I am switching to using Aboriginal Linux's toolchain for testing

Rob Landley rob at landley.net
Tue Jun 8 19:46:50 UTC 2010


On Monday 07 June 2010 22:01:47 Denys Vlasenko wrote:
> Hi guys,
>
> I was using a home-built uclibc toolchain for busybox test builds,
> but recent support for date's %N format turned out a small problem
> with my uclibc headers.
>
> Thus, it's time to upgrade my toolchain.
>
> Since building of a toolchain continues to be a non-trivial task,
> I decided to stop doing it myself (poorly), and start using
> Rob's Aboriginal Linux:
>
> http://impactlinux.com/aboriginal/

Cool. :)

> since he invested a lot of his time to make it work correctly.
> Also, I will be able to build non-x86 busybox at least
> for build testing (which up to now I wasn't usually doing).
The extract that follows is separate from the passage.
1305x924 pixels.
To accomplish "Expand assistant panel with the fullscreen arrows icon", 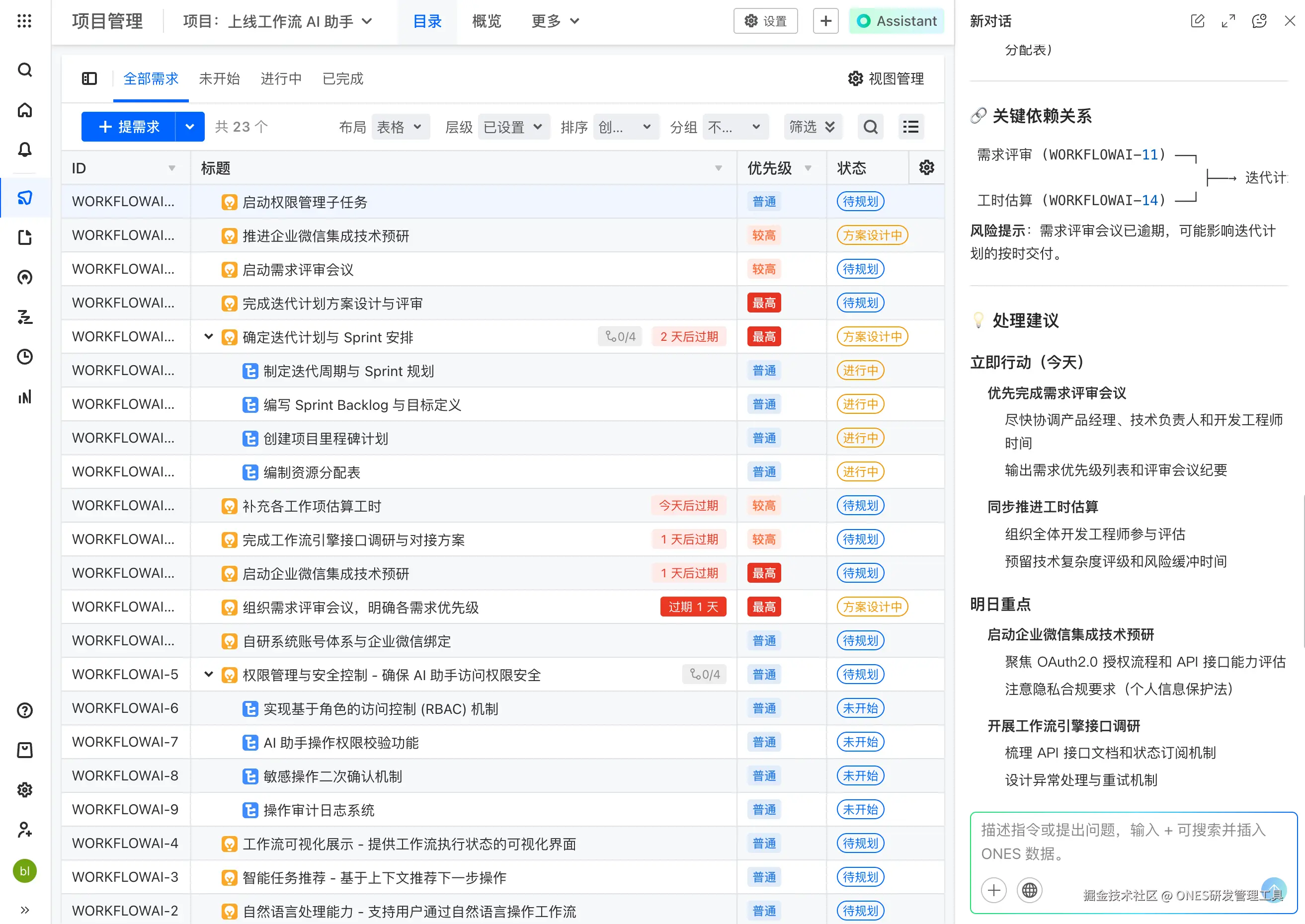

This past weekend I got a new server put together that I'm going to start the 
nightly snapshot builds again, and when I do I can not only build busybox-git 
for each architecture, but also run the test suite on it under qemu from the 
cron job.

The hard part is actually figuring out what reporting format you'd want the 
results in...

> I an building Aboriginal Linux from source, of course.
> See README in its tarball if you want to do the same.
>
> I built i686 and x86_64 toolchains and discovered than both
> resulting native and cross-toolchains are relocatable
> and most toolchain binaries are statically linked (except ldd),

I believe I've fixed ldd in the -hg repo.  I'm hoping to get the next release 
out this weekend, but since I'm working on the 1.0 release I've been trying to 
get sparc static linking fixed, arm big endian working, beat the remaining bugs 
out of mips64, undo the sh4 regressions (which may actually be in qemu, not 
sure yet)...

I should just hold my nose and ship 1.0. :)

> thus I can copy them form directory to directory and from system
> to system and it still works.

That was an explicit design goal, yes.  If you find any other bugs (like ldd 
not being statically linked), let me know.

Thanks,

Rob
-- 
GPLv3: as worthy a successor as The Phantom Meanace, as timely as Duke Nukem 
Forever, and as welcome as New Coke.